According to an article at “There is no magic switch that makes you suddenly love running and eating kale. It takes some trial and lots of error to get to a place where healthy choices are second nature, and even then, it takes work every day. I realized that in order to get to where I wanted to be, I had to take a stepwise approach to behavior change. While it’s continually challenging, it’s also proven to be surprisingly manageable.”

It still takes real effort, but to expect immediate results is not only unrealistic, but it will also outright discourage you from making your lifestyle changes last.


Forgive Yourself and Move Forward

It does not help that society, in general, is a big fan of calling people out as “fat” and “unhealthy”. Look at any comment section on the internet and you can pick up the pattern change

You would think that this overall tone of harshness towards obese people would make people aware of the situation and change their habits. But studies have shown that the exact opposite happens. People who feel bad about themselves aren’t motivated to explore a lifestyle change. Instead, they are more prone to accept their fate and stop trying altogether out of depression.

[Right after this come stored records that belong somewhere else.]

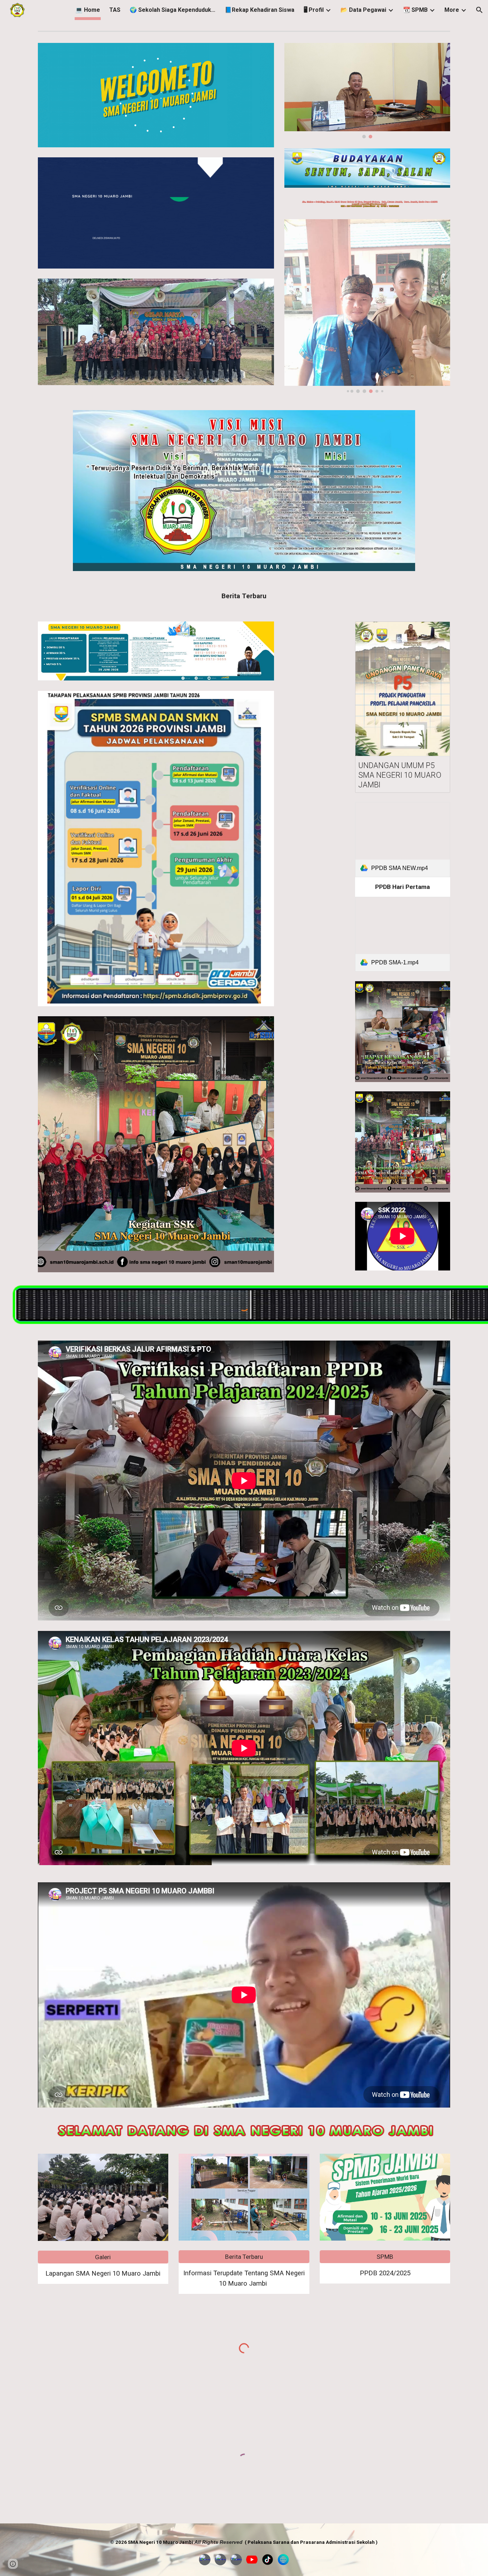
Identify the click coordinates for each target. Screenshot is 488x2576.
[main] (244, 596)
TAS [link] (114, 9)
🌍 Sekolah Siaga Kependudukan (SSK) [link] (172, 9)
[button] (479, 10)
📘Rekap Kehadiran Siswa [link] (259, 9)
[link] (402, 839)
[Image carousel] (367, 90)
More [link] (451, 9)
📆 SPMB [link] (415, 9)
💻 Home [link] (87, 9)
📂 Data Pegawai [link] (363, 9)
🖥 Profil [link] (314, 9)
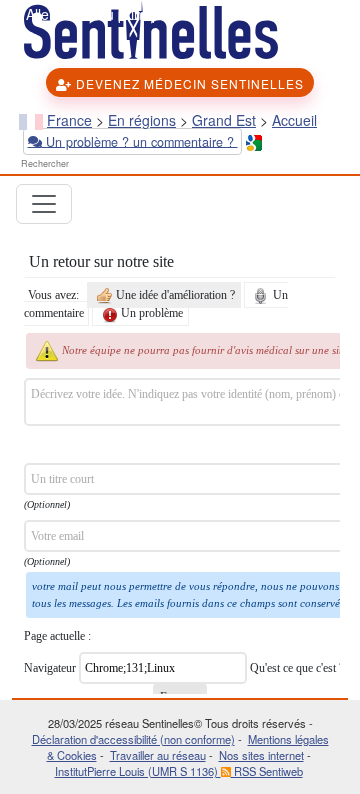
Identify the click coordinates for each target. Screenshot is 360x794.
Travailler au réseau (158, 755)
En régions (142, 120)
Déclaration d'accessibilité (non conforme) (133, 739)
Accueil (294, 120)
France (69, 120)
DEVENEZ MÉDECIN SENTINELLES (188, 83)
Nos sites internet (261, 755)
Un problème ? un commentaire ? (140, 141)
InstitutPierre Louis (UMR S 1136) (138, 771)
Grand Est (224, 120)
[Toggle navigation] (44, 204)
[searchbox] (77, 164)
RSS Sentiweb (267, 771)
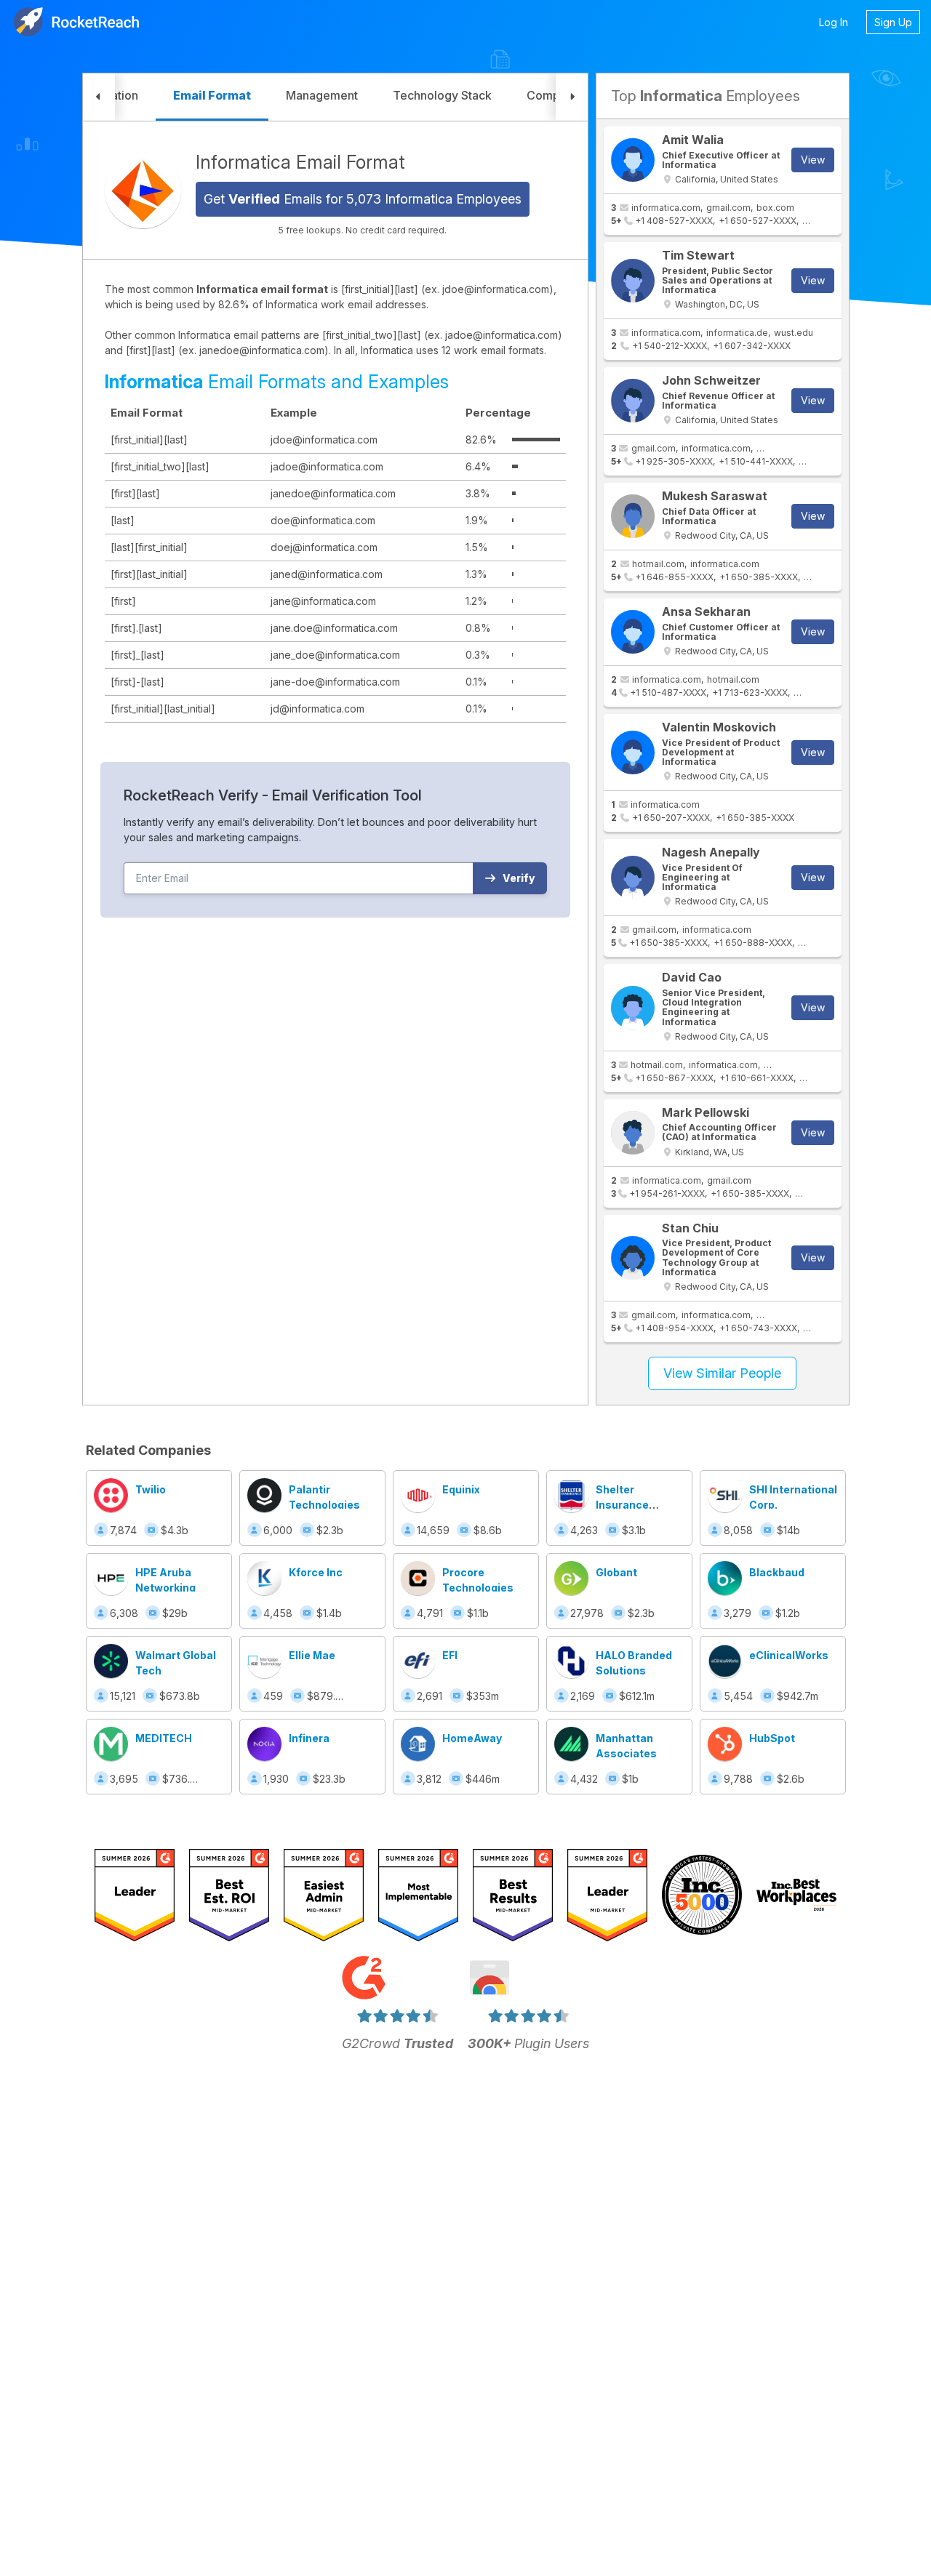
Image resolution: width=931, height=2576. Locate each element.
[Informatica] (143, 190)
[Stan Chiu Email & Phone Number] (633, 1258)
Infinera (309, 1738)
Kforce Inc (316, 1572)
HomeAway (472, 1738)
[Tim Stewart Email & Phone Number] (633, 280)
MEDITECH (163, 1738)
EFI (449, 1655)
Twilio (150, 1489)
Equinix (461, 1489)
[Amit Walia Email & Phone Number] (633, 160)
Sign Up (893, 22)
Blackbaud (776, 1572)
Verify (519, 878)
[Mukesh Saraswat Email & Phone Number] (633, 516)
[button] (99, 97)
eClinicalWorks (788, 1655)
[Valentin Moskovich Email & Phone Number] (633, 752)
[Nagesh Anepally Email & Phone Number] (633, 877)
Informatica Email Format (300, 162)
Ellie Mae (312, 1655)
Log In (833, 22)
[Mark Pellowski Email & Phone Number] (633, 1133)
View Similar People (722, 1373)
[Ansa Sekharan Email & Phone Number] (633, 632)
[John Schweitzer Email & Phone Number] (633, 400)
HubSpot (772, 1738)
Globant (616, 1572)
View (813, 159)
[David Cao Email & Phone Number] (633, 1008)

You might have tried dieting and exercise at some point in your life, failed, and stopped trying again.  And it makes sense. People are often easily discouraged when they are trying something new, usually because there is a lack of a support system or resources. And that lack of self-confidence can be counterintuitive to your progress.

That’s why you need to overcome one of the biggest obstacles for your lifestyle change. Love yourself. Forgive yourself, and move on. You are where you are, and only you can decide to love yourself enough to change for your benefit. People who fat-shame aren’t concerned about your health. They just see you as an acceptable target.

That is why you should tell yourself it is okay to fail. It is okay to make mistakes, and its okay to try again.